On the other hand, if the reply from B does reach A in time, DoArrivalBackToA() is called:

void DoArrivalBackToA()

{  ESElt::ESCancel(Frame.TimeoutEltNumber);
   if (!Frame.Trashed)  {
      TotFrames++;
      TotWait += ESSim::ESSimTime - Frame.StartTime;
      TotTries += Frame.NTries;
      SendFrame(1);
   }
   else SendFrame(0);

}

In this case, it is the timeout event which must be canceled. The function then checks for a report that the frame had been corrupted. If it was received intact, we now do our bookkeeping, and send out a new frame. If not, we try sending this frame again.

Again note that we subclassed ESElt:

class FrameElt: public ESElt  {
   public:
      int FrameNumber;
      float StartTime;  // time at which this frame is first sent
      int NTries;  // number of attempts at sending this frame so far
      int Trashed;  // 1 means erroneous
      int TimeoutEltNumber;  // ESEltNumber for the paired timeout
      FrameElt();
      void ESPrintElt();
};

void FrameElt::ESPrintElt()

{  ESElt::ESPrintElt();
   printf("  frame %d, number of tries = %d, trashed = %d\n",
      this->FrameNumber,this->NTries,this->Trashed);
}

We added several field specific to this application, e.g. NTries, and again overrode ESPrintElt() in order to get better debugging information.

User-relevant library functions, classes and variables:

Functions:

Classes:

"Global" variables:

Aids for debugging and testing:

As with any programs, ESim code should be debugged with the aid of a good debugging tool. See my debugging Web page.

Debugging simulation programs tends to be difficult, as with any program dealing with multiple concurrent activities. The best strategy to find a bug is to step through the simulation with the debugging tool on a small problem, verifying that the different variables do have the correct values at the times you expect them to.

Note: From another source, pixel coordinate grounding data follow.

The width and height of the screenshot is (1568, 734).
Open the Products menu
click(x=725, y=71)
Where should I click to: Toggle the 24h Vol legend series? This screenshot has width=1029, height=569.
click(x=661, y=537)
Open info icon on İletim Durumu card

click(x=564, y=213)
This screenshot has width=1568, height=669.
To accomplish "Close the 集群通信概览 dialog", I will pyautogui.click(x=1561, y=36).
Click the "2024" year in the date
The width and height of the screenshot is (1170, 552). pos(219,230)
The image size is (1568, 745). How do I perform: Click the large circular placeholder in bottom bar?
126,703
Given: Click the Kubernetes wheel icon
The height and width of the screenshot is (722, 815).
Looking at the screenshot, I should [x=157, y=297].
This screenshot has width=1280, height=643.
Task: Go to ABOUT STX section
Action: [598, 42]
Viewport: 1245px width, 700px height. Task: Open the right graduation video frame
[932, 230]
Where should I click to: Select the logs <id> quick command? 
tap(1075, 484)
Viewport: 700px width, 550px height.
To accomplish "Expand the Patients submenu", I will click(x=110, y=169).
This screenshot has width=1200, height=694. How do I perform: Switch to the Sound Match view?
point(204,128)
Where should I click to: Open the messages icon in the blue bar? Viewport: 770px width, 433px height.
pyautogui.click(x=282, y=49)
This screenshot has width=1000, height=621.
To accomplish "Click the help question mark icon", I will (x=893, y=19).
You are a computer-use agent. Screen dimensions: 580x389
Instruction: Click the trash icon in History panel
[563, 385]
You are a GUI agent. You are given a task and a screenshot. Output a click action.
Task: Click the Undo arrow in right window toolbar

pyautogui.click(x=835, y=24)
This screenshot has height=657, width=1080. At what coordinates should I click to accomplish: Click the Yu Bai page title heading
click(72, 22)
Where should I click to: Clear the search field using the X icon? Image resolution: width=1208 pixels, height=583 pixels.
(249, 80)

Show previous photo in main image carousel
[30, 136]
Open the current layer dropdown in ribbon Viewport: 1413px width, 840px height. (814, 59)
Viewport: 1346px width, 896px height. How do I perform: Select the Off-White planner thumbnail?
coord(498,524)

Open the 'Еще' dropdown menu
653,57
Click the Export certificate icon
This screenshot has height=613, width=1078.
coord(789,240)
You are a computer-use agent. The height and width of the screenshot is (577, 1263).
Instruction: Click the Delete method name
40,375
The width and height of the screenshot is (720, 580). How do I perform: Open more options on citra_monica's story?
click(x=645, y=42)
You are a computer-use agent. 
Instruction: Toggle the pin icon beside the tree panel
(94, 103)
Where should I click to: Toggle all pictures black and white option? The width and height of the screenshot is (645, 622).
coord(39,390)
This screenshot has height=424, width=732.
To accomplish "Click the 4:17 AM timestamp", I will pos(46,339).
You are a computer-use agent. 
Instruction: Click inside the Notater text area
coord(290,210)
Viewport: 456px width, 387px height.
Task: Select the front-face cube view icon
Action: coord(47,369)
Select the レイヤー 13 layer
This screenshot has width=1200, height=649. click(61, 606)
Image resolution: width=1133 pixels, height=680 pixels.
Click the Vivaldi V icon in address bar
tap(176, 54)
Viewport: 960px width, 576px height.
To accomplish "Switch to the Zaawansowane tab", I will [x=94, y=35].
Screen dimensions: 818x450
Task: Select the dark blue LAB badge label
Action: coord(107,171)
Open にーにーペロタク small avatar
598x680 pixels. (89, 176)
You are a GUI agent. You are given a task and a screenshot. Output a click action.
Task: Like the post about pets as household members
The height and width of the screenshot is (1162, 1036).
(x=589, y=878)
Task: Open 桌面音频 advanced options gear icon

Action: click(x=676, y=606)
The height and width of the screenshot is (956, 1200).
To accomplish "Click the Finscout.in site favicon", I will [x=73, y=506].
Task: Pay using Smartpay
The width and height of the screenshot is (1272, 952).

ESim has a couple of debugging aids of its own:

If the "debug" command-line argument is set to 1, the event list is printed out immediately before and immediately after each event is executed. You can also call the functions ESPrintSchedList() and ESPrintElt() directly; note that the latter can be overridden so as to tailor it to your own application. There is a similar variable for printing server information.

Note that our title above is "aids for debugging and testing." In many simulation applications, verifying the correctness of the program is not trivial at all, since we don't know what the "true" output of the simulation should be. Again, the strategy here is to step through the simulation with the debugging tool on a small problem, verifying that the different variables do have the correct values at the times you expect them to. (It may be sufficient to simply run the program with the debug flag on, and carefully reading the output of the automatic calls to ESPrintSchedList().)

Also, for thorough testing be sure to vary the arguments to your program quite a bit, and to have at least some runs of the program with a very long simulation time limit. This is important, because some bugs will only show up when very rare combinations of circumstances occur.